_INSTRUCTIONS FOR THE TASK_. Please copy out the lines in the entries that contain "computer".

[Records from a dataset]
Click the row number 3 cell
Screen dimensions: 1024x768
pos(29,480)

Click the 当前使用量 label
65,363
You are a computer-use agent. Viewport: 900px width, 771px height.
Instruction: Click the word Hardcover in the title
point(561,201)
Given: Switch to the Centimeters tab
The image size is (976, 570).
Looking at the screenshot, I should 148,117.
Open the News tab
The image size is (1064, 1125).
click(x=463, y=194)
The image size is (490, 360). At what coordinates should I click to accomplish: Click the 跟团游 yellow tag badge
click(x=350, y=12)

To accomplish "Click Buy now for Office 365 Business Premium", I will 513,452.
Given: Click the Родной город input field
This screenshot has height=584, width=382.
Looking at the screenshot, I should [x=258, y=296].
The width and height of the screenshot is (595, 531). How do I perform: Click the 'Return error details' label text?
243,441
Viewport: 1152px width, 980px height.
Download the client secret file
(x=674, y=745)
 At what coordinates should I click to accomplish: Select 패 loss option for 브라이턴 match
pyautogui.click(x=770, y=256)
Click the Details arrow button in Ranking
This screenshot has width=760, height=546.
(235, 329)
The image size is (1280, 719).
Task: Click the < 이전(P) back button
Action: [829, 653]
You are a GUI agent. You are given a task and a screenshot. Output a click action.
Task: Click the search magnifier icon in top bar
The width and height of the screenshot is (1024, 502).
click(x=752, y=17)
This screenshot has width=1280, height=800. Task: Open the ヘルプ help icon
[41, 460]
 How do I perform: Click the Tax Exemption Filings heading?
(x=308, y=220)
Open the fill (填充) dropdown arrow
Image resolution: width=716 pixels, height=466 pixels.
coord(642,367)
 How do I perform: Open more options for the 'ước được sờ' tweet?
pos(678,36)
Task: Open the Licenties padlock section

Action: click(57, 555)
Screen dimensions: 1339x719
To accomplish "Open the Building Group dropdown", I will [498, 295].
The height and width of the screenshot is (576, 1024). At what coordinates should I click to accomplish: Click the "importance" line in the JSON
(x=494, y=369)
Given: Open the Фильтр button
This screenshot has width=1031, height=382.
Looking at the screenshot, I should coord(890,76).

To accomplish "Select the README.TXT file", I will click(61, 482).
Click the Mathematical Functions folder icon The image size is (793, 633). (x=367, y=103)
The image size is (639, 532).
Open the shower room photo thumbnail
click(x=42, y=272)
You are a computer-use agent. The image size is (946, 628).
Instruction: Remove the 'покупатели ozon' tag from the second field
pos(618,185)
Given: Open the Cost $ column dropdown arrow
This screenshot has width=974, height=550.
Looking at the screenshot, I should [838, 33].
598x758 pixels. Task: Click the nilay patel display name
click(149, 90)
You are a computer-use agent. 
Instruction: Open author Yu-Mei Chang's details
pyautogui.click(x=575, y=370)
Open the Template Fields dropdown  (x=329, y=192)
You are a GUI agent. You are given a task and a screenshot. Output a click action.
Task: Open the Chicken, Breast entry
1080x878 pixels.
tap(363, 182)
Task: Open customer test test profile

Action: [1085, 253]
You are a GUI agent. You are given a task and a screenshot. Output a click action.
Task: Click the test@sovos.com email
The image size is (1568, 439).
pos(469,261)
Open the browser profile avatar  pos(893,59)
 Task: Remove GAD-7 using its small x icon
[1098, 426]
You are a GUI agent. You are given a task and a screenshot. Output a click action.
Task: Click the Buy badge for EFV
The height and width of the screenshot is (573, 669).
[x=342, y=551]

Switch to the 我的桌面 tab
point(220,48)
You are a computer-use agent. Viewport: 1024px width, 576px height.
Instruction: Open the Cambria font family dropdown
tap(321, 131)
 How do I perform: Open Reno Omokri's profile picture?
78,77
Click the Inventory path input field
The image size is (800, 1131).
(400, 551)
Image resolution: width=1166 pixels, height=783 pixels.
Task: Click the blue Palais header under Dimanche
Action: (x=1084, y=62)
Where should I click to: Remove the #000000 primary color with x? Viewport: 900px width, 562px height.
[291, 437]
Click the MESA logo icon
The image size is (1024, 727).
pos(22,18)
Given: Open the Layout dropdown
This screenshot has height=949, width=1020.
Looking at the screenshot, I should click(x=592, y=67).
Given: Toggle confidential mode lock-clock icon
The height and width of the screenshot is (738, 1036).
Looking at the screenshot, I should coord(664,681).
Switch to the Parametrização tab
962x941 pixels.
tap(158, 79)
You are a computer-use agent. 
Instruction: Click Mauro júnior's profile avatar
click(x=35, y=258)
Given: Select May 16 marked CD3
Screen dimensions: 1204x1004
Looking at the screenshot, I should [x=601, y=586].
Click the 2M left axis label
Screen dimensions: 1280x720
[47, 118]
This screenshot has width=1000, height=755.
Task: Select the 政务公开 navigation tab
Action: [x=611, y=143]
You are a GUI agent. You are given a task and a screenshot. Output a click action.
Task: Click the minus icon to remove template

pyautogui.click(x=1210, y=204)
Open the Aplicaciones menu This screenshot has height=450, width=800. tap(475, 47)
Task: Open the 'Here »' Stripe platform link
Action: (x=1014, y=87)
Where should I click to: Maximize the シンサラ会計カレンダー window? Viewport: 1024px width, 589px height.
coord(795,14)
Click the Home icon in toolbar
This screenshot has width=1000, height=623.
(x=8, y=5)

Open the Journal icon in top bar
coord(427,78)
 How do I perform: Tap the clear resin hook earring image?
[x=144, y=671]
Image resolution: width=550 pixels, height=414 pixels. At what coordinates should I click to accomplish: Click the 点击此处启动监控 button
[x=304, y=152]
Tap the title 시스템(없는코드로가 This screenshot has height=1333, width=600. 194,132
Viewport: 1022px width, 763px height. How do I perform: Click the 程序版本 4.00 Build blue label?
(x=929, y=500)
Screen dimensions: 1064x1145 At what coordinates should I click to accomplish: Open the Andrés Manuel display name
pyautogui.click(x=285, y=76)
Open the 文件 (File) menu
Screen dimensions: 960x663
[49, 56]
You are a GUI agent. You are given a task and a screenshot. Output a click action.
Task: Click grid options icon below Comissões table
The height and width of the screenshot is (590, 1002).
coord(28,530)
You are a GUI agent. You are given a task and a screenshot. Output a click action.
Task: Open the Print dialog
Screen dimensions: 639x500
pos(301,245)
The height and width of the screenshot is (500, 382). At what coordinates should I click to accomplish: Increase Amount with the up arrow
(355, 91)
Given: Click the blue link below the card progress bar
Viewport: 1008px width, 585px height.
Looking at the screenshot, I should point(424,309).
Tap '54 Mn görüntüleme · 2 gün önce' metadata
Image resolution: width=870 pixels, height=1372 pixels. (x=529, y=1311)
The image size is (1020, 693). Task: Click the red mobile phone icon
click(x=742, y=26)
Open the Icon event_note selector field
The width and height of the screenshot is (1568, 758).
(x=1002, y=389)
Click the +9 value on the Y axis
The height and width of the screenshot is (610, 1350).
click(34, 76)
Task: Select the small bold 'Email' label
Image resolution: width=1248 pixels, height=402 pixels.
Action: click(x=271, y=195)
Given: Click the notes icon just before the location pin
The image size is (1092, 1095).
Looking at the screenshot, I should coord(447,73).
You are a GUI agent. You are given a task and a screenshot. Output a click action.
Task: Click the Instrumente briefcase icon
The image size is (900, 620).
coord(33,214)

_SOLVED PROBLEM_.
You are a computer-use agent. Viewport: 900px width, 771px height.
You are a computer-use agent. The image size is (946, 628).
You are a computer-use agent. 
You are a computer-use agent. Viewport: 1024px width, 576px height.
You are a computer-use agent. 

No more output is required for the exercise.